According to the criminal information and plea agreement, Mr. Schiavo faces up to five years in prison, followed by three years of supervised release and a $250,000 fine. In addition, Mr. Schiavo agreed to pay a civil money penalty of $76,283, half the value of the highest balance of the HSBC Bermuda account for failing to file an FBAR. 

The End of Quiet Disclosures? 

Under the current Offshore Voluntary Disclosure Initiative Q&A, the IRS does not recommend taxpayers make quiet disclosures and are strongly encouraged to come forward under the OVDI. Taxpayers who make quiet disclosures run the risk of being examined and potentially criminally prosecuted for all applicable years. 

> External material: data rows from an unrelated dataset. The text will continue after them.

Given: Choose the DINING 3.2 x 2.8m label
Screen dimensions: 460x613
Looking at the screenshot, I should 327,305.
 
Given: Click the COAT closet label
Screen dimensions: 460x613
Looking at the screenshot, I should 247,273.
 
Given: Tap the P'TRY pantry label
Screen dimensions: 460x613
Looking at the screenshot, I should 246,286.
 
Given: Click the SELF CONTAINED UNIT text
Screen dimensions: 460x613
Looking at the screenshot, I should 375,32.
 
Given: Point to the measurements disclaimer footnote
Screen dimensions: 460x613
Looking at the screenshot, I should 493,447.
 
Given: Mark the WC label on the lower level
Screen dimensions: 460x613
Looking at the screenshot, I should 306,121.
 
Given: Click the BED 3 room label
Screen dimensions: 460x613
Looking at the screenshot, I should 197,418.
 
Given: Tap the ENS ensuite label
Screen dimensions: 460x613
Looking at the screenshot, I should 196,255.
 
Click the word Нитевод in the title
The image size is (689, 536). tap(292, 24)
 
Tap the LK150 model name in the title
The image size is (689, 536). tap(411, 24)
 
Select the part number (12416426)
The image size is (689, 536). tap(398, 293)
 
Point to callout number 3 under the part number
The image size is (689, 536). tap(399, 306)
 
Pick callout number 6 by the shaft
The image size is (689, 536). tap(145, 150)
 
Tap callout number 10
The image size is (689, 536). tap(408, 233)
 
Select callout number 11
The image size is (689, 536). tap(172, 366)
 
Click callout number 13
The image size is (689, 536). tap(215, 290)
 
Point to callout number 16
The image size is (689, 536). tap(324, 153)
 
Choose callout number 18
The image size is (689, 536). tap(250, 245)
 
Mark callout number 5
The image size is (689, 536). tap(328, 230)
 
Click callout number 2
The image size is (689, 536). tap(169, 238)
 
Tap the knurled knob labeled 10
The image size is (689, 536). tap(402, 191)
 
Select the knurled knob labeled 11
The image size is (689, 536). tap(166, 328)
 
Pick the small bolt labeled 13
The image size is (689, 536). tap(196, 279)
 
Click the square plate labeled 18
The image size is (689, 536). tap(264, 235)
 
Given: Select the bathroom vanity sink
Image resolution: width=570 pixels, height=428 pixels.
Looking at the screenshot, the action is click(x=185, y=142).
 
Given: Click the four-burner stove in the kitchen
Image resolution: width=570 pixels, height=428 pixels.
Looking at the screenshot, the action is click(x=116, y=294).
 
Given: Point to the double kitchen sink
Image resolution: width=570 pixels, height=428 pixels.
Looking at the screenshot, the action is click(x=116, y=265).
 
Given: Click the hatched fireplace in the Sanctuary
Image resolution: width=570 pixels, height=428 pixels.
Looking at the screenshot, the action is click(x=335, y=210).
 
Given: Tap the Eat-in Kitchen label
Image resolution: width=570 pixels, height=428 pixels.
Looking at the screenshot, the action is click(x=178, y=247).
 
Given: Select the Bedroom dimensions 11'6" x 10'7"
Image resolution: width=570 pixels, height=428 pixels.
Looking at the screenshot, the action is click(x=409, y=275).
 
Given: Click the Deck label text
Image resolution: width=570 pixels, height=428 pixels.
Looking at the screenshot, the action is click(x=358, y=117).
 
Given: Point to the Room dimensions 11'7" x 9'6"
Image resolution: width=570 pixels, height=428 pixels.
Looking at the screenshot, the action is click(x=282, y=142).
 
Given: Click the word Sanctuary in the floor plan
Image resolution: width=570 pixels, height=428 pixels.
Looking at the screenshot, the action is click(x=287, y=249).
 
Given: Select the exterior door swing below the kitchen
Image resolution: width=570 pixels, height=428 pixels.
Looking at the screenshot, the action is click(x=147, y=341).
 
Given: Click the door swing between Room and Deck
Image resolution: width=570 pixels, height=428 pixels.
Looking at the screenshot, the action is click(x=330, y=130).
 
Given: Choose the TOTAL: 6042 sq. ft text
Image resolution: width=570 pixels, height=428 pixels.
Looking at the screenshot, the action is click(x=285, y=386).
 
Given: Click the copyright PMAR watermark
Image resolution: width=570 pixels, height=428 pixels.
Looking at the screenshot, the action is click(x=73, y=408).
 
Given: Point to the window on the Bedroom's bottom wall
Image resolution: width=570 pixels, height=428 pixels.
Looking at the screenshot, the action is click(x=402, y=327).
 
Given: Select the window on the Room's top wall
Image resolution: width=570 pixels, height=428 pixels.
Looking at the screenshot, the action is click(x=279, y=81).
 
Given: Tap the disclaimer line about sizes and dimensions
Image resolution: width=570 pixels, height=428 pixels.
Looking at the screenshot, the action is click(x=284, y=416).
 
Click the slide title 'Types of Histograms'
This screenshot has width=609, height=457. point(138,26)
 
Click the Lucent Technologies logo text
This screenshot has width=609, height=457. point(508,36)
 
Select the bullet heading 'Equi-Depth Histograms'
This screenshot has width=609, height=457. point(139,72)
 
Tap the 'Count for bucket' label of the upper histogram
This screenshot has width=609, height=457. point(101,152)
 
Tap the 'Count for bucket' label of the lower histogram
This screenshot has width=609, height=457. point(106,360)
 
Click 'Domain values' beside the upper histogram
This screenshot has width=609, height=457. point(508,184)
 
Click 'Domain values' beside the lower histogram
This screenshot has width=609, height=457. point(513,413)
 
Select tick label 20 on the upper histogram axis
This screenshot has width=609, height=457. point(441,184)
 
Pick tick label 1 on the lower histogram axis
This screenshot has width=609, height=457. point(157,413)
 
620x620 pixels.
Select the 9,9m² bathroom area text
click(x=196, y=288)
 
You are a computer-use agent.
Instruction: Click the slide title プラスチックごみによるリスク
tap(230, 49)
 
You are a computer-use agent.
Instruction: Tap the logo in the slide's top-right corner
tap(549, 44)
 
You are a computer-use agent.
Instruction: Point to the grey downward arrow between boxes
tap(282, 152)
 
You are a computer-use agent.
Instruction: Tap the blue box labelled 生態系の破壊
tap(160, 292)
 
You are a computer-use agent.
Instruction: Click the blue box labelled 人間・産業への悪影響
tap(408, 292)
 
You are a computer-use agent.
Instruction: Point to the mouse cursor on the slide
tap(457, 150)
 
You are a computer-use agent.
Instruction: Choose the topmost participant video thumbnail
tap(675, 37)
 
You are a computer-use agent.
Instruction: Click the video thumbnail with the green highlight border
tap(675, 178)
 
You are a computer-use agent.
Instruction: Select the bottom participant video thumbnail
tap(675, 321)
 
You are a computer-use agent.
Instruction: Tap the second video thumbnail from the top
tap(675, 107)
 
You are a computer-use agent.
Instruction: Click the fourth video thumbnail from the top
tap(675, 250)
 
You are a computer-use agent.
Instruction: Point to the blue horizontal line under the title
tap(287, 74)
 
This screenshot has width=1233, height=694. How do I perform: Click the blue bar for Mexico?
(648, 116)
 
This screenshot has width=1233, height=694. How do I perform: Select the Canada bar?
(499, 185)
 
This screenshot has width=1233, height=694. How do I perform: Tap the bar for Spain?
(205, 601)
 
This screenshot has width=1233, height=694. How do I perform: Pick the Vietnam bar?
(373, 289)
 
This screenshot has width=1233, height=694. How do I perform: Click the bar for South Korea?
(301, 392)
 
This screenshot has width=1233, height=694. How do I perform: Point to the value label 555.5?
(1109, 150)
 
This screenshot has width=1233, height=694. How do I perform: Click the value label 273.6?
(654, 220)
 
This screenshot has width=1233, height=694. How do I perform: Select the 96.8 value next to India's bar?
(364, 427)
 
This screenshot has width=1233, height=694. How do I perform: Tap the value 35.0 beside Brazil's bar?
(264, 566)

Many complaints that surround the 2011 OVDI is that the program is too punitive. In other words, the IRS is “trying to kill a mouse with an elephant gun.” Many people who are beginning to come forward are not willful tax evaders and are just learning about their US tax obligations. The Schiavo case adds another wrinkle, and taxpayers must be aware the risks of not entering the 2011 OVDI. However, it should be noted that Mr. Schiavo did not fully disclose the first time and this may be why the IRS gave Mr. Schiavo such a severe punishment.